Evanston: Quivira; empty; a great name; spring leaves



Those of you who have been here a while know that GANNET is docked at a marina in San Diego’s Mission Bay’s Quivira Basin.  I’ve been around the basin off and on for decades and wondered from time to time about the name.  Yesterday in a book, INDIANS OF THE PLAINS, I found out.  Quivira was a mythical city of gold sought by Fernando Vasquez de Coronado.  Allegedly located in present day Kansas, it did not exist and Coronado killed the guide who led him on that particular wild goose chase.  

As you can see from the above, Coronado never was near San Diego, but he and his men were the first Europeans to see the Grand Canyon, and someone sometime in San Diego knew of Quivira.

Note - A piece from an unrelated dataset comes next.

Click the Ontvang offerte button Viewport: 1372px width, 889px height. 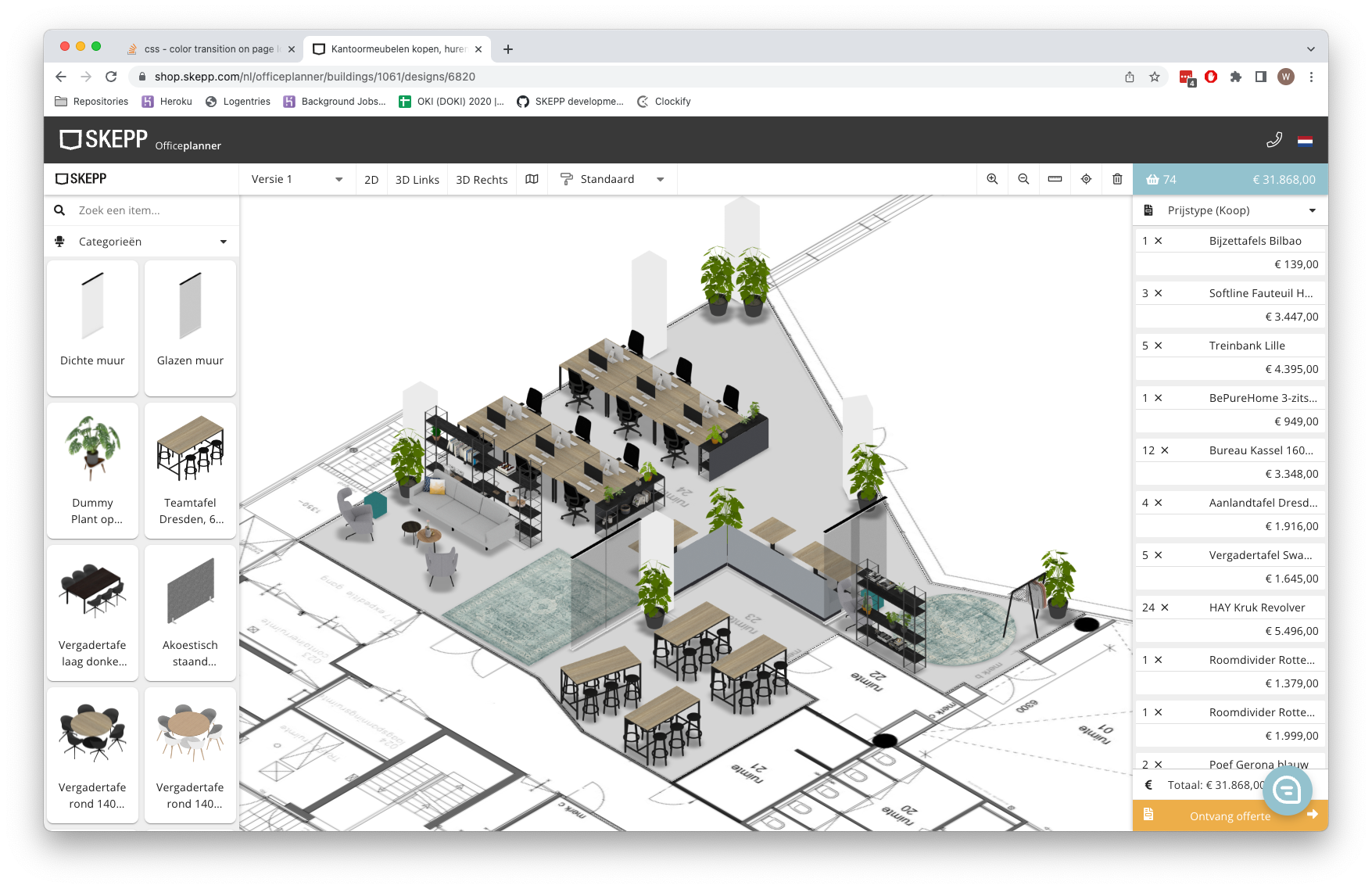1230,816
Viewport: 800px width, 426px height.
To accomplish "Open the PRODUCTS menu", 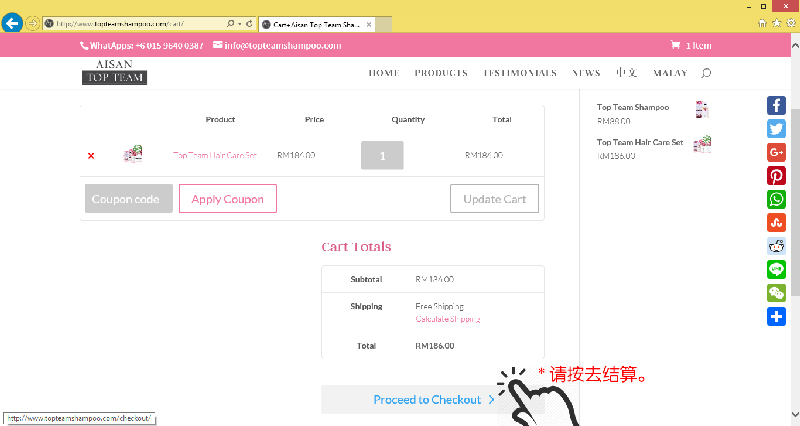I will pyautogui.click(x=441, y=73).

Chicago’s marinas normally open on May 1.  I thank Jimmy Grizzell for the above photo of Monroe Harbor in the heart of the city taken yesterday.  There should be 392 moorings dotting that water and the docks should be filled.  As you can see they aren’t and are not likely to be until June 1 at the earliest.  


Also from INDIANS OF THE PLAINS comes the great, if inscrutable name of an Oglala Sioux chief:  Old-Man-Afraid-of-His-Horses.




Yesterday continued warm and Carol and I had drinks on our balcony for the first time this year.  Also the last for a while.  Today is more than 30ºF cooler.  The buds I photographed a week or so ago covered with snow have become leaves.  The leaves do not know or care.  They simply are.